# Sweety. (Ongoing Picture Thread)



## Sweety's mom (4 mo ago)

Starting a pic thread for my little Sweety. This first one is the first feather I’ve gotten from him. 🥺 I realize that eventually I’ll get so many other feathers from him, but isn’t this so beautiful 😭


----------



## Sweety's mom (4 mo ago)

I’ve been keeping some of his little fluff feathers too 🥹🥹🥹


----------



## Sweety's mom (4 mo ago)

Here is a pic that stems from my other thread in bonding and taming where I talked about a new barrier I got in order to make a safe fly room for Sweety. This is an 8X10 magnetic screen door. It was meant for a garage door but it was perfect for me to be able to slice my little studio apartment into sections to keep him away from my kitchen and my front door. You can roll up either or both sides and it becomes totally out of your way. It comes in lots of other sizes too bigger and smaller.

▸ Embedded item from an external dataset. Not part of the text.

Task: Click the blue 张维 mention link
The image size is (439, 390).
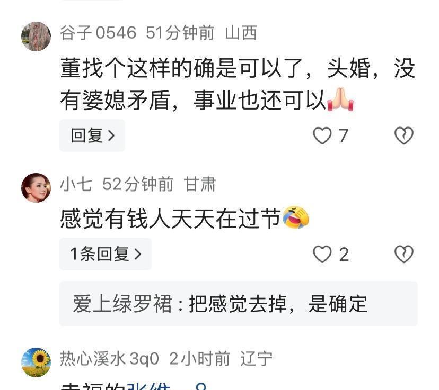Action: coord(148,386)
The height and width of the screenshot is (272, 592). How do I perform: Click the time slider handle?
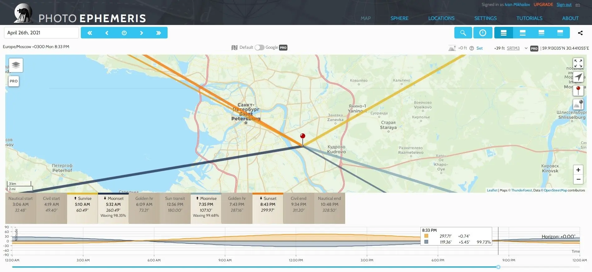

i had a maintenance guy in here after I put this up and he asked hey not being nosey but what is this net for? And I said so my bird has a safe fly area on the other side of it. He said wow it really looks great and usually when people attempt something like this it doesn’t work out looking so good. I was worried about that too, I didn’t know if it would look like a drapery cheap mess or not but it’s very decent quality and doesn’t hang soft and cheap.


----------



## StarlingWings (Mar 15, 2013)

Whoa, that magnetic screen door looks absolutely great. It fits right in with the layout and seems like it works perfectly. This a great idea and great option for members with more open floor plans or who have budgies not accustomed to flying around yet. Could you perhaps post a link to it? 

Great pictures, their feathers are so cute too, aren't they?


----------



## Sweety's mom (4 mo ago)

StarlingWings said:


> Whoa, that magnetic screen door looks absolutely great. It fits right in with the layout and seems like it works perfectly. This a great idea and great option for members with more open floor plans or who have budgies not accustomed to flying around yet. Could you perhaps post a link to it?
> 
> Great pictures, their feathers are so cute too, aren't they?


Here is the link to the exact one I bought, though it comes in many different sizes. Also the pics on this link are horrible and it actually looks much better in person!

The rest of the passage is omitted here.